Приведу небольшую цитату, в которой говорится, что же именно, согласно Деррида и Арто, не является театром жестокости: «Всякий идеологический театр, всякий культурный театр, всякий театр сообщения, интерпретации, стремящийся передать некое содержание, донести послание, какой бы ни была его природа, политическая, религиозная, психологическая, метафизическая и так далее; дающий прочесть слушателем смысл того или иного дискурса, не исчерпывающийся всецело действием и настоящим временем сцены, не сливающийся с нею, который можно повторить и без нее. Здесь мы соприкасаемся с тем, что, как кажется, является глубинной сущностью проекта Арто — его историко-метафизическим решением. Арто хотел устранить повторение вообще». Конец цитаты. Но быть верным этому, согласно Деррида, невозможно. Это не удалось и самому Арто.

Работа была написана в тот момент, когда по всему миру появлялось огромное количество трупп, которые присягали на верность Антонену Арто, его идеям и его концепции театра жестокости. Но доказывала эта работа то, что быть верным театру жестокости невозможно. Или, если попытаться сформулировать немножко иначе, что театр — неподходящий инструмент для создания условий для так называемой чистоты присутствия.

Место речи и голоса в концепции Арто очень важно, как и в том, как трактует эту концепцию Деррида. И я процитирую еще один небольшой фрагмент: «В театре жестокости речь и письмо должны вновь стать жестами: логическая, дискурсивная интенция окажется редуцирована или подчинена — именно с ее помощью речь обычно обеспечивает себе рациональную прозрачность и скрадывает свое собственное тело в направлении смысла, странным образом позволяя прикрыть это тело как раз тем, что конституирует его как прозрачность: деконституируя прозрачное, обнажаешь плоть слова, его звучность, его интонацию, его насыщенность, крик, которые еще не совсем застыл под воздействием артикуляции языка и логики, все, что остается от угнетенного во всякой речи жеста, то уникальное и незаменимое движение, которое никогда не переставали отвергать в своей общности понятие и повторение. Известно, какую ценность признавал Арто за тем, что зовется — в данном случае совершенно неправомерно — ономатопеей. Глоссопоэсис, который, не будучи ни подражательным языком, ни творением имен, возвращает нас на край того мгновения, когда слово еще не родилось, когда артикуляция — уже не крик, но еще не дискурс, когда почти невозможно повторение и вместе с ним вообще язык: разделение понятия и звука, означаемого и означающего, пневматического и грамматического, свобода перевода и предания, движение интерпретации, различение между душой и телом, господином и рабом, Богом и человеком, автором и актером». Другими словами, уже здесь, задолго до перформативного переворота мы видим попытку ввести в театральную речь прелингвистические феномены, различные речевые жесты и прочее, что описано в главе о голосе у Фишер-Лихте.
·····
(ЧТО СДЕЛАТЬ): Перепишите отрывок текста о театре жестокости, начиная с «Работа была написана» и заканчивая «называемой чистоты присутствия.», заменив «огромное количество» на «множество».
·····
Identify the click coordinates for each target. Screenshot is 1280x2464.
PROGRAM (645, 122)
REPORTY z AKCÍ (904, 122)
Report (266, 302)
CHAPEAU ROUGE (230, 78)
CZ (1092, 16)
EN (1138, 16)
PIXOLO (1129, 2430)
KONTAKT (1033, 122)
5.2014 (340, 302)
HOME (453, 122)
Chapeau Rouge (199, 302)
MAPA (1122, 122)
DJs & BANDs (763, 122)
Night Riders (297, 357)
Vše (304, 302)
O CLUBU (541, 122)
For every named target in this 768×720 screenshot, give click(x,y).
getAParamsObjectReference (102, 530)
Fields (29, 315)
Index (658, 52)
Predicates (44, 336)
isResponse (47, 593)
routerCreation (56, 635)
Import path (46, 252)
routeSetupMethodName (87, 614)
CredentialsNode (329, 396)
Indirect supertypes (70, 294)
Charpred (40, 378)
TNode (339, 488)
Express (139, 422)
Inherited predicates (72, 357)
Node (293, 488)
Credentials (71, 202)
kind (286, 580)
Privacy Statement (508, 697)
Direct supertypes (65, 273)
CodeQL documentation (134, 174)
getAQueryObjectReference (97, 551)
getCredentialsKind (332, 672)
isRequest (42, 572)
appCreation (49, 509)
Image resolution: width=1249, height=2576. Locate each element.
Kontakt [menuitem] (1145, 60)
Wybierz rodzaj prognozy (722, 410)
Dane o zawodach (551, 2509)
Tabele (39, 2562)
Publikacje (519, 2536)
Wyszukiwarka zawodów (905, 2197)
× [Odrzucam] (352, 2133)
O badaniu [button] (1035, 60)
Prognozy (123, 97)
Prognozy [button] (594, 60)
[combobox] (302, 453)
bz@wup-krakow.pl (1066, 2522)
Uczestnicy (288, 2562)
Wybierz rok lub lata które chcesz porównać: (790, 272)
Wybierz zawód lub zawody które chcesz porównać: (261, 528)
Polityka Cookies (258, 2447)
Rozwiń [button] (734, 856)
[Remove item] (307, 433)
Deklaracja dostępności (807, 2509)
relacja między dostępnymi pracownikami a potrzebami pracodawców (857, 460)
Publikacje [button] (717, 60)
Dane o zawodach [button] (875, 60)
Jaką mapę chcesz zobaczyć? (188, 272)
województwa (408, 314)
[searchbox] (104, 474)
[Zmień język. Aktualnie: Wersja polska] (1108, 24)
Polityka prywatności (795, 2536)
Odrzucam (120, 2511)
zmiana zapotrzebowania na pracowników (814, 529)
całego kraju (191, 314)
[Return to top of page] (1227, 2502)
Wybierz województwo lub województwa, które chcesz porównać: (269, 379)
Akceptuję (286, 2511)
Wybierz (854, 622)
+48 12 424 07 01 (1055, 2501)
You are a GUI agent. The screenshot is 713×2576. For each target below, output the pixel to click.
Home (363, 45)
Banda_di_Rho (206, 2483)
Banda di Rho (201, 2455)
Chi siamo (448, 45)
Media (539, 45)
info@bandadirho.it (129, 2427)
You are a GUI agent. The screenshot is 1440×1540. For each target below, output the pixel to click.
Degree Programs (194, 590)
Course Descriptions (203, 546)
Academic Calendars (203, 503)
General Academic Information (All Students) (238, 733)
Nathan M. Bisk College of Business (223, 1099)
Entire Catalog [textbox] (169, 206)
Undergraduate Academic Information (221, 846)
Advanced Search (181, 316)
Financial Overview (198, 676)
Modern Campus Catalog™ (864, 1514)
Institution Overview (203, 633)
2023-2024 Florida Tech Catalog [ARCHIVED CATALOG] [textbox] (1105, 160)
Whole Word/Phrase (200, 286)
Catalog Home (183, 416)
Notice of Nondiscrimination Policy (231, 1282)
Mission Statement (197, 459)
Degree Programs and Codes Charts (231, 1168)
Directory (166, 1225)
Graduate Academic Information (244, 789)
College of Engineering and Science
·····
(ПОЛНЫЙ ОТВЕТ):
Работа была написана в тот момент, когда по всему миру появлялось множество трупп, которые присягали на верность Антонену Арто, его идеям и его концепции театра жестокости. Но доказывала эта работа то, что быть верным театру жестокости невозможно. Или, если попытаться сформулировать немножко иначе, что театр — неподходящий инструмент для создания условий для так называемой чистоты присутствия.